Passage to read >>
Phoenix FM
- Brentwood and Billericay; England;
- Frequencies: FM: 98.0 MHz; DAB: 8A (North East London/South West Essex), 8B (Harlow), 9A (Southend);

Programming
- Format: Community radio

Ownership
- Owner: Phoenix FM Limited

History
- First air date: 29 December 1996 (restricted licence) 23 March 2007 (fully licensed)

Links
- Webcast: MP3 Stream
- Website: phoenixfm.com

= Phoenix FM =

Phoenix FM is a community radio station serving the areas of Brentwood and Billericay, United Kingdom, broadcasting on 98.0FM, east London, south and west Essex, north Kent and east Hertfordshire on DAB, and worldwide online. Their FM/DAB broadcasts cover an area of over 3,200,000 people.

==History==
The station was formed in 1996 and has been broadcasting full-time on FM since 23 March 2007, having completed twelve 28-day restricted service licence broadcasts on FM between 1996 and 2006.

Phoenix FM was also the first community radio station in the UK to provide a streaming internet service, in 2001.

On 16 February 2006, Ofcom announced that Phoenix FM, after ten years of campaigning, had been awarded a full-time Community Radio licence.

Having previously set up studios in Ongar Road, The Hermitage and Hutton Poplars Lodge, Phoenix FM moved its base of operations to the Baytree Centre in early 2007 and started broadcasting full-time on 98.0 FM at 7pm. on Friday 23 March 2007. The station relocated to the Brentwood Centre in February 2012.

Phoenix FM left the Brentwood Centre in July 2026 and moved into new studios in Thorndon Country Park, Brentwood.

Material provided >>
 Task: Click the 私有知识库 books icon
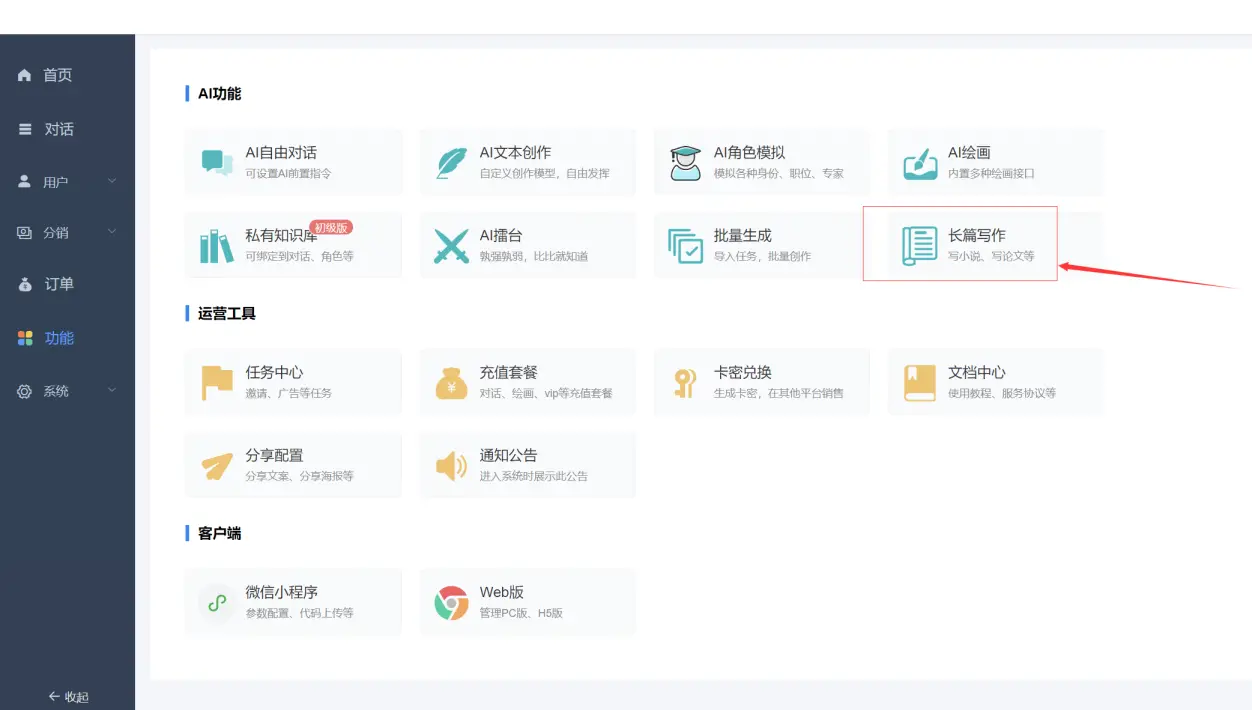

Task directions >> Continue the article on the Phoenix FM community radio station from where it ends.

Answer to this problem >>
The station's Creative Sessions have given studio recording time to unknown and young local bands as well as featuring established recording artists such as Republica, Imogen Heap, Turin Brakes, Salad, Echobelly, Midway Still, Chris T-T, Inme and MJ Hibbett.

==DAB==

East London and Essex Digital, a consortium led by Phoenix FM and including Basildon station Gateway 97.8, was awarded the DAB multiplex licence for North East London/South West Essex by Ofcom in July 2024.

Phoenix FM started broadcasting from DAB multiplexes in Southend on 30 April 2025, North East London/South West Essex on 5 January 2026 and Harlow on 17 February 2026. The combined terrestrial coverage of the station now exceeds 3,200,000 listeners.

==Notable current and former presenters==

- Snooker player Ronnie O'Sullivan, who presented the Midweek Matchzone show with Chris Hood between 2015 and 2018.
- Snooker player Steve Davis, who presented the Interesting Alternative show from 1996 to 2021, (jointly with Kavus Torabi from 2011-2021)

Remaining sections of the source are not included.